SUPPLIED MATERIAL Start Marker

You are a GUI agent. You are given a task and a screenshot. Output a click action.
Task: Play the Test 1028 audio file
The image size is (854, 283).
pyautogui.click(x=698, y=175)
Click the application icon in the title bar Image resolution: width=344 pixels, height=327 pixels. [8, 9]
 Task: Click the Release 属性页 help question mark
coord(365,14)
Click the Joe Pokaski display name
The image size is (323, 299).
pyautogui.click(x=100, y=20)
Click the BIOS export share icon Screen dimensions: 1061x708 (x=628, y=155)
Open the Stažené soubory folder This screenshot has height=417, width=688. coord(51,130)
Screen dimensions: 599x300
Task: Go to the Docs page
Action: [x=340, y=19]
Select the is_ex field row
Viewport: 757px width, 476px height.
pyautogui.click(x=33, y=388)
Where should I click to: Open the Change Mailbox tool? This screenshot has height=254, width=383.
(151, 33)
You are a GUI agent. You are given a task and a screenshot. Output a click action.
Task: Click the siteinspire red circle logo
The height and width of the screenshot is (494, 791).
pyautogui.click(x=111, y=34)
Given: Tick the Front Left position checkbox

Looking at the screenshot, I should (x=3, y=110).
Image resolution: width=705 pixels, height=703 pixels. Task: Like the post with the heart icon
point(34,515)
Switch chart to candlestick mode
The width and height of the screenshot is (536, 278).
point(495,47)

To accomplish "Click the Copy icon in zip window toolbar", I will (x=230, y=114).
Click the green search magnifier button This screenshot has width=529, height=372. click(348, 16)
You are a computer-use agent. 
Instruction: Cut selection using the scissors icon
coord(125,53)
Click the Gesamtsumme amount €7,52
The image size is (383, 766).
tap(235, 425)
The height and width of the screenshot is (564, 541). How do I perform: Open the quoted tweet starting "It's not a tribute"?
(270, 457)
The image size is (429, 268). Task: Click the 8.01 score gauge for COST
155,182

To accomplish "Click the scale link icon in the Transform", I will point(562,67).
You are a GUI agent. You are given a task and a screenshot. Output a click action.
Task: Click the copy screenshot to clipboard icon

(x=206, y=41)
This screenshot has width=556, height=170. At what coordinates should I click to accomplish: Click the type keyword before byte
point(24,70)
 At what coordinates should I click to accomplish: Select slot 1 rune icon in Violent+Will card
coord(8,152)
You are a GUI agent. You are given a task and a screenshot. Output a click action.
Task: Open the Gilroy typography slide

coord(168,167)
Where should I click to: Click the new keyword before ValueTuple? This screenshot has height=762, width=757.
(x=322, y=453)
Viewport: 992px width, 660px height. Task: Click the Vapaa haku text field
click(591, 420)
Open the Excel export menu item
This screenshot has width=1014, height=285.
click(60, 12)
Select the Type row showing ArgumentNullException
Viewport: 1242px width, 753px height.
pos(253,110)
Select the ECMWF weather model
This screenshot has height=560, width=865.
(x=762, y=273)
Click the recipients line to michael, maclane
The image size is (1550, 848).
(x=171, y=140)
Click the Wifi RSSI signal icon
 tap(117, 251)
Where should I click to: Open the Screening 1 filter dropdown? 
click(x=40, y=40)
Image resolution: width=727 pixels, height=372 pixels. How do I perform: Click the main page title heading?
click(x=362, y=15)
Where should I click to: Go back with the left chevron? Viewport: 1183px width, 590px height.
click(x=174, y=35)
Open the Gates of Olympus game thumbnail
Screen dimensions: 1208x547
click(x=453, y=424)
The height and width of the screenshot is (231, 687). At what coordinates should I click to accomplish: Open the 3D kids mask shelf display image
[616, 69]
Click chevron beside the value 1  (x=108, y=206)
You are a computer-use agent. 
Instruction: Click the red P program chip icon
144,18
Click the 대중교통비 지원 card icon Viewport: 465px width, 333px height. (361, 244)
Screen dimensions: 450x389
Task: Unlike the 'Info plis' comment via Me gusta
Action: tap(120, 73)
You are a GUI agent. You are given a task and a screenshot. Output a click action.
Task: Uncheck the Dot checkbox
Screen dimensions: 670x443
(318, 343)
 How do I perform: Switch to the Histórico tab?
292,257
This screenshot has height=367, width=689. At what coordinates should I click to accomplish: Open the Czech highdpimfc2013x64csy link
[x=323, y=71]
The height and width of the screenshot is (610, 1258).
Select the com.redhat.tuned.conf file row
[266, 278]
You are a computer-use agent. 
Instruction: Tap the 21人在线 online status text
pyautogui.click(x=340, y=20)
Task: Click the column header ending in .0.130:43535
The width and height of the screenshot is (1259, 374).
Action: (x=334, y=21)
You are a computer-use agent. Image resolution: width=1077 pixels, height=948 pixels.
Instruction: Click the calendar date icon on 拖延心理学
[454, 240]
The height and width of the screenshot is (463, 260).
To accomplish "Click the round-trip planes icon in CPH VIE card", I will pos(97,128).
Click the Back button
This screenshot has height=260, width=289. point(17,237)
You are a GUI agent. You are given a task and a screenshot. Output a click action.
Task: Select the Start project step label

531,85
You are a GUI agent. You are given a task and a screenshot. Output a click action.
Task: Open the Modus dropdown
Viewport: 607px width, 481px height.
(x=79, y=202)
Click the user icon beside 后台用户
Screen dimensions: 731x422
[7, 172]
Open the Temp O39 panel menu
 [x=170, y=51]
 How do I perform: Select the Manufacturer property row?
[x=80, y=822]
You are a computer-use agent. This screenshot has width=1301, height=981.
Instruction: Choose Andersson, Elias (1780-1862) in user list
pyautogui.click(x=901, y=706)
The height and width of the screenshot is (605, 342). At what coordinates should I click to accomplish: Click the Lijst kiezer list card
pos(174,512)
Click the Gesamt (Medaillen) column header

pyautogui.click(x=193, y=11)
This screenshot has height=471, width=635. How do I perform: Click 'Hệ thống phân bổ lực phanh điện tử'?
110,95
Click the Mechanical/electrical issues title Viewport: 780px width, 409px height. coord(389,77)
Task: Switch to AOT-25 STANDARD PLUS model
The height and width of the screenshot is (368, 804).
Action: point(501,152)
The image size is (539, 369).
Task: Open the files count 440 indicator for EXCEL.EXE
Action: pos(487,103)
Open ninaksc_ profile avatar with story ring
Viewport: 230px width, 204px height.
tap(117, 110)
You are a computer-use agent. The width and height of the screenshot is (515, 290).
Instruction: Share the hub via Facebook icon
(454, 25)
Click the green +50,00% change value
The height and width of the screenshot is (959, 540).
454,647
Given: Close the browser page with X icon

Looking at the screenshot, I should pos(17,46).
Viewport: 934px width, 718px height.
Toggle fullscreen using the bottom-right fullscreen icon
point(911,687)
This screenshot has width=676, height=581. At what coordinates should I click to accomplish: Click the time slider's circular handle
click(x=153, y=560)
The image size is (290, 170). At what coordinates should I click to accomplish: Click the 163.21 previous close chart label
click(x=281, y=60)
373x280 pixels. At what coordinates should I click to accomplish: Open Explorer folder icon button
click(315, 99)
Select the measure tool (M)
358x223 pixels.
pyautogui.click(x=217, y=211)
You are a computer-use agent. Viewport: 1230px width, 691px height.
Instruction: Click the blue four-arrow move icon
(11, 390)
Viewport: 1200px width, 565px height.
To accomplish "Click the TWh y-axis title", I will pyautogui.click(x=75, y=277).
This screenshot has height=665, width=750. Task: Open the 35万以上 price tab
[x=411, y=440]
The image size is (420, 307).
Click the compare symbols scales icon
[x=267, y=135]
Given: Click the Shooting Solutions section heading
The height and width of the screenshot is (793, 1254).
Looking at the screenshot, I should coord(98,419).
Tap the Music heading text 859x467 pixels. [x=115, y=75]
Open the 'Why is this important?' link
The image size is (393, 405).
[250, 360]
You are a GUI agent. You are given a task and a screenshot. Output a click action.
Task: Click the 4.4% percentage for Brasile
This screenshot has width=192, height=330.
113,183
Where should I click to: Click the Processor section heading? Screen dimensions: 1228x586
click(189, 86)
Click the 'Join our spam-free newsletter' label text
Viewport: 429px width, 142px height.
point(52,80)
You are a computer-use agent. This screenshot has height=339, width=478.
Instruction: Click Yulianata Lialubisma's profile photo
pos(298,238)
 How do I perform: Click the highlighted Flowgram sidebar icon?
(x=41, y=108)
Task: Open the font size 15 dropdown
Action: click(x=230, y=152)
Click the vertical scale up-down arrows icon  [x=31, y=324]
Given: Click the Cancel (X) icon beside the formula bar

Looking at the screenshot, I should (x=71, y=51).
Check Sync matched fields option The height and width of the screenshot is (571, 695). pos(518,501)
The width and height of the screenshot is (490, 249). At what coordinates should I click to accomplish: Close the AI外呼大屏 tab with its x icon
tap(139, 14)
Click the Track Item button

SUPPLIED MATERIAL End Marker

→ WHAT YOU HAVE TO DO: Would you set down, word for word, the lines from the opening of the entries above through the line with "Click the application", both included, and no others?

→ REPLY:
You are a GUI agent. You are given a task and a screenshot. Output a click action.
Task: Play the Test 1028 audio file
The image size is (854, 283).
pyautogui.click(x=698, y=175)
Click the application icon in the title bar Image resolution: width=344 pixels, height=327 pixels. [8, 9]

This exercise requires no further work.